Il sodalizio avrebbe “riconvertito il cimitero di Sava nella base operativa logistica del gruppo, dove al sicuro da occhi indiscreti, sarebbero avvenuti gli incontri con i fornitori, con i pusher”. “In quel luogo, sarebbero avvenuti, poi, i conteggi dei proventi dell’attività di spaccio, la suddivisione degli utili e in alcune occasioni anche il taglio dello stupefacente”.
Due degli indagati avrebbero, addirittura, occultato armi illegalmente detenute, all’interno di un loculo vuoto, di proprietà di una ignara famiglia savese, all’interno del quale gli investigatori, durante le indagini, hanno rinvenuto 3 fucili, di cui uno a pompa, e vario munizionamento, anche per pistole, che da successivi accertamenti sono risultati rubati. Come si desume dall’ordinanza, “uno degli aspetti più allarmanti, verificatisi nel corso delle indagini, è di sicuro la disponibilità di armi (pistole e fucili) da parte degli indagati, che avrebbero più volte anche portato in pubblico le stesse”. Gli indagati sarebbero stati in possesso anche di giubbotti antiproiettile.
Gli indagati e gli assuntori di droghe avrebbero continuato imperterriti nelle loro attività illecite anche durante l’emergenza sanitaria da “Covid-19” e nonostante i periodi di “lockdown”.

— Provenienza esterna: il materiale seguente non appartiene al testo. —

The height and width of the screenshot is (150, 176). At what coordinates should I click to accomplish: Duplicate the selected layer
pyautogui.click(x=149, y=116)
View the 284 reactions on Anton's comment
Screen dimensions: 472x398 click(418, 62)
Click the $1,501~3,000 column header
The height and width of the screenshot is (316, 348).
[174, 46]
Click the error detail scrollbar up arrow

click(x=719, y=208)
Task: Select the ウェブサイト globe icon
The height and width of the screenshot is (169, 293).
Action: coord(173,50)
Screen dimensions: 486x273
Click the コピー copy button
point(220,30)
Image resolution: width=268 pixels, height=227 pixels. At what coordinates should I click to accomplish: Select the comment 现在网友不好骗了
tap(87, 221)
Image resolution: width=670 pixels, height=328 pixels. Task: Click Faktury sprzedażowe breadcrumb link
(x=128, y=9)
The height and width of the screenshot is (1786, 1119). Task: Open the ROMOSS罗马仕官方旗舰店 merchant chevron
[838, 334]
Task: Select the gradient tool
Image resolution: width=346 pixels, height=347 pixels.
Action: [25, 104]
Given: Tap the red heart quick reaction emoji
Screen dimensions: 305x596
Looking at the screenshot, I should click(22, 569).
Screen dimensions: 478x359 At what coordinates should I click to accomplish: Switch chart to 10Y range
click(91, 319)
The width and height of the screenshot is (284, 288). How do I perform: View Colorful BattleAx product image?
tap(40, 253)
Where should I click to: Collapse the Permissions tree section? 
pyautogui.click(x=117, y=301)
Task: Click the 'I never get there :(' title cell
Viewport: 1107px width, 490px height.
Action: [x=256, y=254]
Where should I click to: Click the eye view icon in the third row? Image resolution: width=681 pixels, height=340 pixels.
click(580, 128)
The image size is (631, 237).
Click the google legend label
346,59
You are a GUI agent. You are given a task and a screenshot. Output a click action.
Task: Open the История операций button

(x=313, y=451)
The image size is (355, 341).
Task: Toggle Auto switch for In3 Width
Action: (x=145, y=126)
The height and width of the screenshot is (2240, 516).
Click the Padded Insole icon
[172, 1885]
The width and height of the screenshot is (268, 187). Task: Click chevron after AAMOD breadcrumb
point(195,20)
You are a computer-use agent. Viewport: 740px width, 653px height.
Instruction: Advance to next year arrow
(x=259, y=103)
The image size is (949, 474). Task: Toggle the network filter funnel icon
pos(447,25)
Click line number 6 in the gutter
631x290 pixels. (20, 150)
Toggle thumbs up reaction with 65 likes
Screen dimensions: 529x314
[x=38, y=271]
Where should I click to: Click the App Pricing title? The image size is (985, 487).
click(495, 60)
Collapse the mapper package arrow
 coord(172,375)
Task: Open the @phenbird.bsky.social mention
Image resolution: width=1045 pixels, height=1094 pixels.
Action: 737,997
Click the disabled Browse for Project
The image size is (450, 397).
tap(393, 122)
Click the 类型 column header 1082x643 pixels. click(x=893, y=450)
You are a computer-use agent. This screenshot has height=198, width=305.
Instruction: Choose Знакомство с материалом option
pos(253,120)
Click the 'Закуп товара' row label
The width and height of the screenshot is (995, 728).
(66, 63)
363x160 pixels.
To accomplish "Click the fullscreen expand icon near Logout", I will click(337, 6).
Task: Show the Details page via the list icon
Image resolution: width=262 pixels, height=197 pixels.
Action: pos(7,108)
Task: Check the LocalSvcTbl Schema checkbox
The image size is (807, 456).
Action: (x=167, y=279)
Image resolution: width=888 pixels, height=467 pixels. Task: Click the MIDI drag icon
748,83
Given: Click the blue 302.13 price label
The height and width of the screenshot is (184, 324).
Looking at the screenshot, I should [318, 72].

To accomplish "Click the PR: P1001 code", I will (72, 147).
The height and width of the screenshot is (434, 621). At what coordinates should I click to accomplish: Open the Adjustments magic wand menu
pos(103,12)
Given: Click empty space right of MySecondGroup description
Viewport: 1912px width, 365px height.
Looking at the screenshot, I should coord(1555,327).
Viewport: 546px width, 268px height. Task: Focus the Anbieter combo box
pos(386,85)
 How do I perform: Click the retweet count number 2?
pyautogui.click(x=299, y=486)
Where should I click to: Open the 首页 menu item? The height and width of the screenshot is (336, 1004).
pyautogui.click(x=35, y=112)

Questa notte, nel corso delle perquisizioni, presso l’abitazione di uno degli indagati è stato rinvenuto e sequestrato un fucile a canne mozze con matricola abrasa, munizionamento vario, alcune “cipollette” di sostanze stupefacenti del tipo verosimilmente cocaina e hashish, nonché un paio di manette.
È importante sottolineare che l’eventuale responsabilità degli indagati dovrà essere accertata con sentenza definitiva, valendo, fino ad allora, la presunzione di innocenza.